Information provided: Begin

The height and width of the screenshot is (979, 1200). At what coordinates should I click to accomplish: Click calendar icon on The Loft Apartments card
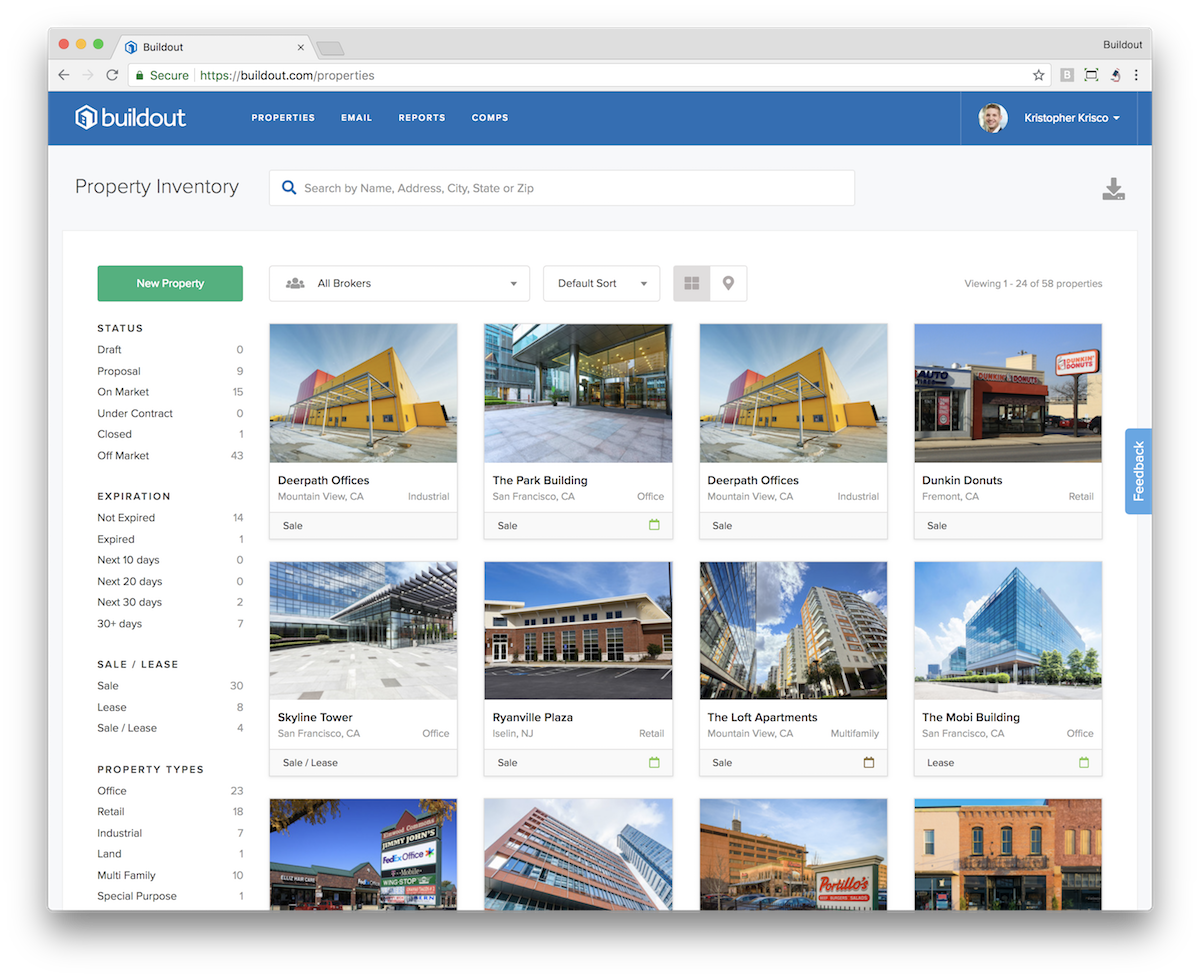click(x=868, y=762)
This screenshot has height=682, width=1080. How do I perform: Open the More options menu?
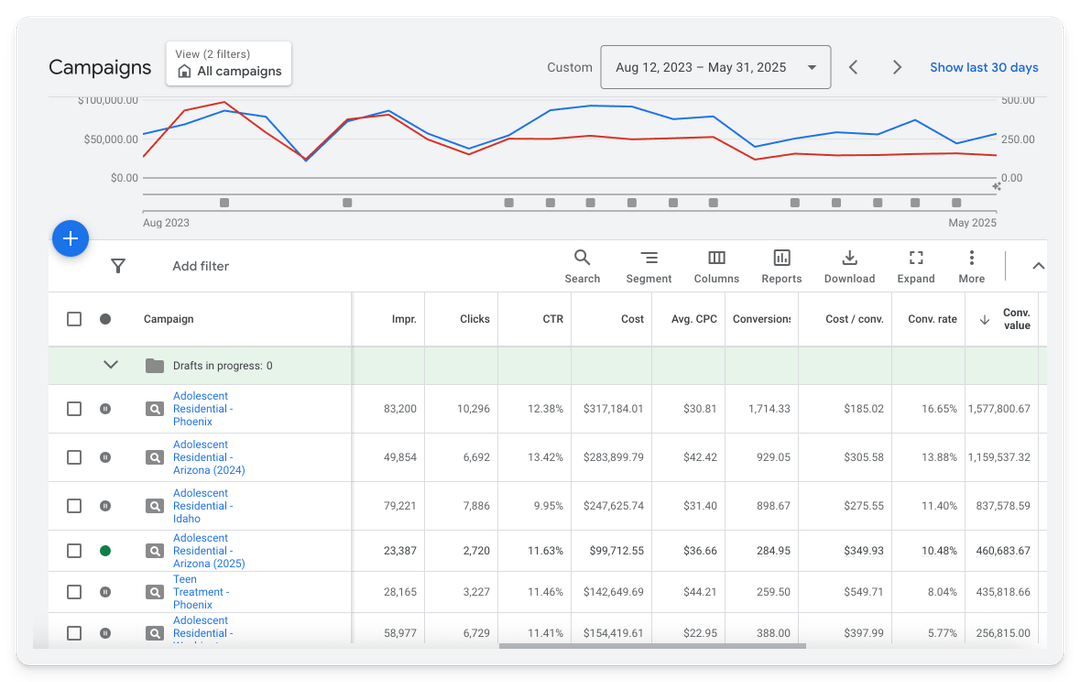pyautogui.click(x=971, y=258)
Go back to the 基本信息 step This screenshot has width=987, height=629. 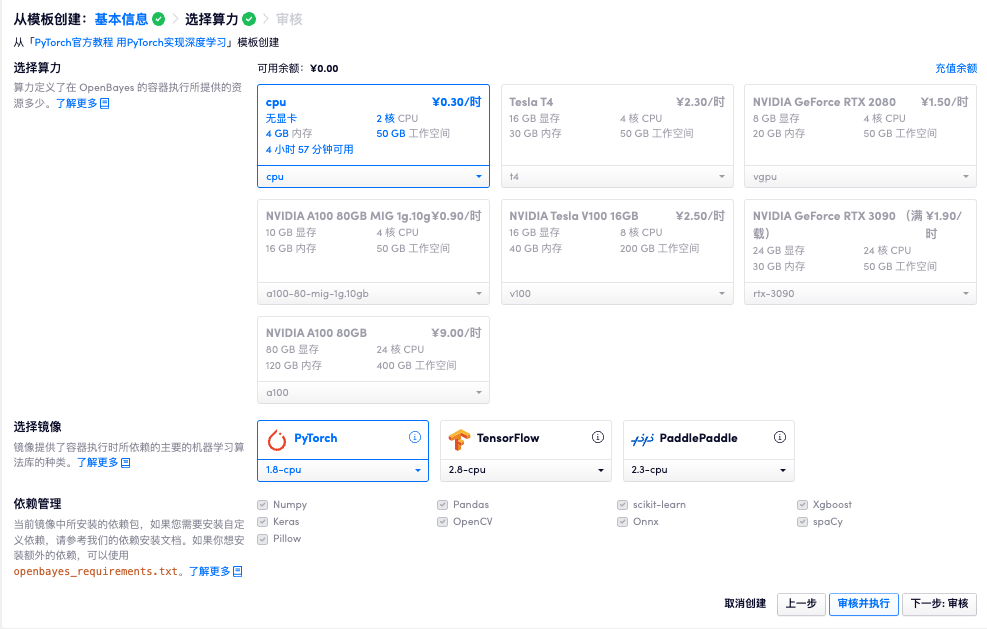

Information provided: End

> **What is required**
Repeat every entry above exactly as written and omit any pictures it holds.

> **Answer below**
The height and width of the screenshot is (979, 1200). At what coordinates should I click to accomplish: Click calendar icon on The Loft Apartments card
click(x=868, y=762)
This screenshot has height=682, width=1080. How do I perform: Open the More options menu?
pyautogui.click(x=971, y=258)
Go back to the 基本信息 step This screenshot has width=987, height=629. 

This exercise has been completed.